---------- THE DATA

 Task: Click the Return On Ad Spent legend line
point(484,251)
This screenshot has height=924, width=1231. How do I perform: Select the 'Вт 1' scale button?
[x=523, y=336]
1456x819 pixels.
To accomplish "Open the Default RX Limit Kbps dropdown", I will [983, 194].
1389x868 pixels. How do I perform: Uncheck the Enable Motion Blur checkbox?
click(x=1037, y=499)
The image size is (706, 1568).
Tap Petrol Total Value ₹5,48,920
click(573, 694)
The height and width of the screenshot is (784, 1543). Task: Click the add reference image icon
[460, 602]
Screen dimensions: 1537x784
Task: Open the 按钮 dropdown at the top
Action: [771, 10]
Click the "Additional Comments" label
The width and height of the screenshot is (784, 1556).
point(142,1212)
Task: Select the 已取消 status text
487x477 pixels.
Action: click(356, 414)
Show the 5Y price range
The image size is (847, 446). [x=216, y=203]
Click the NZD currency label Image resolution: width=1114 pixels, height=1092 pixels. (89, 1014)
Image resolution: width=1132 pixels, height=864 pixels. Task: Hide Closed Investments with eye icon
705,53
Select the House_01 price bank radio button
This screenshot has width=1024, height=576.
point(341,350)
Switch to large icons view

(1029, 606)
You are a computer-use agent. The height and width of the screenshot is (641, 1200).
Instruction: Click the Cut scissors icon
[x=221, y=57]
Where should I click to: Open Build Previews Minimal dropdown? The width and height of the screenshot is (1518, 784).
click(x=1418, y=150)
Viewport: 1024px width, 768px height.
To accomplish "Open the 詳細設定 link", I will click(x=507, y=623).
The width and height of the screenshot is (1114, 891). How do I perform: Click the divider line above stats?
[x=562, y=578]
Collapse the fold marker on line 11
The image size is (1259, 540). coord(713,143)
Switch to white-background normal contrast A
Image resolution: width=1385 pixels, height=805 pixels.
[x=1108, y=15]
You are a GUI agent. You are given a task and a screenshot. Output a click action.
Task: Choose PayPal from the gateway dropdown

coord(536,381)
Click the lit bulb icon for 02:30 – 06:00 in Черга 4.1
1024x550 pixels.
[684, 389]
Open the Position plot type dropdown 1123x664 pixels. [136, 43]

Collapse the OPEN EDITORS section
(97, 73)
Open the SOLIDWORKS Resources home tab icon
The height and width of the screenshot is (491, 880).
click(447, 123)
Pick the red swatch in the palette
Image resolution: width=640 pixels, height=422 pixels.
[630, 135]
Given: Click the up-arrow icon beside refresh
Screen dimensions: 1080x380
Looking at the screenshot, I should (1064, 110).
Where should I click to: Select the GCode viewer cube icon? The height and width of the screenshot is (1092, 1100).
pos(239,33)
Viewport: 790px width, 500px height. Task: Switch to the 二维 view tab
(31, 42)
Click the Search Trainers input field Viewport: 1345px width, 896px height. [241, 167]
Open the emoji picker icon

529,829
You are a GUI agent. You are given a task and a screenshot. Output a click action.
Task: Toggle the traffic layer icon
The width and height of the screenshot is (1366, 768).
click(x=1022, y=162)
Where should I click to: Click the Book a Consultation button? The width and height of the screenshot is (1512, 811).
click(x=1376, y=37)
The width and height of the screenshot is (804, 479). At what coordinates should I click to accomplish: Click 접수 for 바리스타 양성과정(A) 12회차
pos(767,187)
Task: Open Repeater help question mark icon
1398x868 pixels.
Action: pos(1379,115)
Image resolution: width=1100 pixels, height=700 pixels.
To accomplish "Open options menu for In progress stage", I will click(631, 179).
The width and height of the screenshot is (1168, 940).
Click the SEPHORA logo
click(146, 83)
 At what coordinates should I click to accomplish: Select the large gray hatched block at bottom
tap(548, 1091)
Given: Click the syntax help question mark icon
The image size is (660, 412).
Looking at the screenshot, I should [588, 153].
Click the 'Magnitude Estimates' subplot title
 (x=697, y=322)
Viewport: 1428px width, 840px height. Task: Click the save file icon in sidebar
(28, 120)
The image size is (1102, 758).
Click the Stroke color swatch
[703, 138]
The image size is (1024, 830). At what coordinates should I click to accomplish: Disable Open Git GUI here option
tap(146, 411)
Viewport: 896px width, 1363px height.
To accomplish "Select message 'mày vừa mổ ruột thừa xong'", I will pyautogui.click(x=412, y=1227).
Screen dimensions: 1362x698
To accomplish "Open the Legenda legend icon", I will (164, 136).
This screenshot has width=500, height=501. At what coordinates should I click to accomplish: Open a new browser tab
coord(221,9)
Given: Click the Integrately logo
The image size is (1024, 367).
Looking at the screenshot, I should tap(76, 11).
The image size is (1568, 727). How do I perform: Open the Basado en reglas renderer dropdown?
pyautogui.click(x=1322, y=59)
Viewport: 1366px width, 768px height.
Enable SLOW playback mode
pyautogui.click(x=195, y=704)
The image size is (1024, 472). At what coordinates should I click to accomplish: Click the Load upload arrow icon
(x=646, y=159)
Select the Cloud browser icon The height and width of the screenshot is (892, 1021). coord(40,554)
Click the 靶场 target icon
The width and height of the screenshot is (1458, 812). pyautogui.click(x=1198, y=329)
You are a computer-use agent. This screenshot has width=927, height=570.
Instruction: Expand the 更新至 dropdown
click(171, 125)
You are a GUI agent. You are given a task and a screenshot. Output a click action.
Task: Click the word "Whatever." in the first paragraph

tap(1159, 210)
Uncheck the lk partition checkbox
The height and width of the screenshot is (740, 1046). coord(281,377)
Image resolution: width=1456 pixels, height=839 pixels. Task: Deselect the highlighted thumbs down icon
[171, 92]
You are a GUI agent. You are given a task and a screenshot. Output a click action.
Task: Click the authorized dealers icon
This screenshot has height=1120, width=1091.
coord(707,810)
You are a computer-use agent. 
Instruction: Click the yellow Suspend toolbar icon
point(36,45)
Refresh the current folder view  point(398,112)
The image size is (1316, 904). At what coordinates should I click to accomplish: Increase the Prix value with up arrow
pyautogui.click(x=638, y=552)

--------------------

■ EXERCISE INSTRUCTIONS: Count the lines in the entries above that contain the string "Switch". Reply with the number only.

■ WORKED SOLUTION: 3